The March 25 House vote (71-49) broke largely along party lines with only six Democrats supporting the measure. An attempt to reconcile the House and Senate versions was pending as Church & State went to press.

Opponents charged that the plan would hurt public schools. "This will go down in history as the day we abandoned public schools," said Rep. Debbie Wasserman Schultz, a Weston Democrat. "This is an insidious voucher program that will suck the lifeblood out of our public schools."

The Bush proposal, which refers to vouchers as "opportunity scholarships" would offer stipends ranging from $3,800 to as much as $24,000 for students with special needs. Eligible students will be drawn from public school systems deemed "failing." Participating private religious schools would have to accept students on a random basis and could not exclude applicants on the basis of belief. They also could not require students to take part in religious worship.

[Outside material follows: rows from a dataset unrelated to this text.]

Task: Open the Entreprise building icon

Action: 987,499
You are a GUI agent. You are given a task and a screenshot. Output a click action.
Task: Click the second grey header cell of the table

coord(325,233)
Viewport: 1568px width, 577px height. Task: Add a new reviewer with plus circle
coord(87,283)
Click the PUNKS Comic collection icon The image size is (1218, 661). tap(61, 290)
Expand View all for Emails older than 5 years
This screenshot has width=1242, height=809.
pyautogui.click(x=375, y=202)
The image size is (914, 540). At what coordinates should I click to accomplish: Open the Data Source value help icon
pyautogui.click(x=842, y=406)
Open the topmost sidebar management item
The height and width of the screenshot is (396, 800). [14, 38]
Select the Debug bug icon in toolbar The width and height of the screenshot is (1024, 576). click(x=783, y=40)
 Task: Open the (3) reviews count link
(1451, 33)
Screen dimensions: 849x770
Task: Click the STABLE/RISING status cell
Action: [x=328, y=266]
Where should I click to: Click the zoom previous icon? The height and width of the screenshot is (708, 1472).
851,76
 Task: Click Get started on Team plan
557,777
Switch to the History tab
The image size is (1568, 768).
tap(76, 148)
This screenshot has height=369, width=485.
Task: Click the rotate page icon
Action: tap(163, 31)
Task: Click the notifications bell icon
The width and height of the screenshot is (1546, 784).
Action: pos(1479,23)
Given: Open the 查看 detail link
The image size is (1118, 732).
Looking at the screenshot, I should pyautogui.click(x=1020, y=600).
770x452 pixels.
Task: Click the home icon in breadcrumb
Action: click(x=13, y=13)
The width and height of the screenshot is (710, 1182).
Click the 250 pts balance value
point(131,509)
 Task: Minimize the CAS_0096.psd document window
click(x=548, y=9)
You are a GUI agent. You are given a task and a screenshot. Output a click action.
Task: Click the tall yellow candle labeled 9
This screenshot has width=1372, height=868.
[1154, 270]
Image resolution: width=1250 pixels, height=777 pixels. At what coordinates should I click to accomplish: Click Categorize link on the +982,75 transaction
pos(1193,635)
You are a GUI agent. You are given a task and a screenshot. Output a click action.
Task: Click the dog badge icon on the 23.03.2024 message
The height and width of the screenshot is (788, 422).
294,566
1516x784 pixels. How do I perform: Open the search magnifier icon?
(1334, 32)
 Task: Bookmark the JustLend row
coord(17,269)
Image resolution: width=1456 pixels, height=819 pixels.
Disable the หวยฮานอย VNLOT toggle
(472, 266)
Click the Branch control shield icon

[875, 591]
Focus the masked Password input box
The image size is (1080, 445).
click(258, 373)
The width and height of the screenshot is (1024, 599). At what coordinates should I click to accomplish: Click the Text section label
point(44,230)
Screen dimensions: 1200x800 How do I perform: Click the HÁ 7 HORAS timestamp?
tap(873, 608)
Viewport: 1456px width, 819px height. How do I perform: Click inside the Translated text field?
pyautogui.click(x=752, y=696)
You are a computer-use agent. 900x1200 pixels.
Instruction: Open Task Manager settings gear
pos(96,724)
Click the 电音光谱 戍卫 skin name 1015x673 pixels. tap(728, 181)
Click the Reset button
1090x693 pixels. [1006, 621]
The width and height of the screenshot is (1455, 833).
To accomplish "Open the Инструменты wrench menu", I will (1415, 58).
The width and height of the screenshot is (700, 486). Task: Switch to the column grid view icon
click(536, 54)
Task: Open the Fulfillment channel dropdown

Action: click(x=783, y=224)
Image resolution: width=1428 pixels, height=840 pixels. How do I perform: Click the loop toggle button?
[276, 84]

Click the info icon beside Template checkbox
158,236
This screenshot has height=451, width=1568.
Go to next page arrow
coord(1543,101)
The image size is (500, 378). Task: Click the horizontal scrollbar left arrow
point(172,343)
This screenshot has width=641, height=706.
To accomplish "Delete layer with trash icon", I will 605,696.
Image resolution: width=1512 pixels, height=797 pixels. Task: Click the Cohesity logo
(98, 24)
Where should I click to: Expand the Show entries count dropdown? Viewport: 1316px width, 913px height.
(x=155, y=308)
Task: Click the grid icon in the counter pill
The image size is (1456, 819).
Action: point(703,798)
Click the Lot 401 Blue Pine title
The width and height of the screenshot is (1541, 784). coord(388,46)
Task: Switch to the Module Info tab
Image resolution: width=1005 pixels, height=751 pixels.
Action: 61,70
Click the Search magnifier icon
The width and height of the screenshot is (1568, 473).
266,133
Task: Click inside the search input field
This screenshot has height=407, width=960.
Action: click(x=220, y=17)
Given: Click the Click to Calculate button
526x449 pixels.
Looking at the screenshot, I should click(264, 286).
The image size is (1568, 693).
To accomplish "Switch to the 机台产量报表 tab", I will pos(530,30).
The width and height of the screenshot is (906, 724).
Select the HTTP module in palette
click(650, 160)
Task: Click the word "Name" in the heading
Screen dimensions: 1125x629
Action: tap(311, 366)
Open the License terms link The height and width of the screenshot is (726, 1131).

Americans United and other opponents of the Bush scheme have flooded the governor's office and state legislature with cards and letters against vouchers. A poll of Florida voters in March found that 58 percent were generally opposed to vouchers. Although a majority of Republican men supported the idea, 50 percent of GOP women were against it.

Americans United's legal team is preparing to file a lawsuit should the Bush plan become law.

Meanwhile, the Illinois House of Representatives has voted in favor of a bill establishing a tuition tax credit plan in the state. The proposal, pushed hard by Chicago Cardinal Francis George, would allow private school patrons to take a 25 percent tax credit for private school tuition, lab fees and book fees, not to exceed $500. It will cost the state an estimated $50 million to $75 million per year.

To make the measure politically and legally palatable, supporters made it applicable for both private and public school parents, although they conceded that public school parents will receive few benefits. The proposal was also appended to a popular education reform measure, enabling it to easily pass the Democrat-controlled House on a 74-41 vote.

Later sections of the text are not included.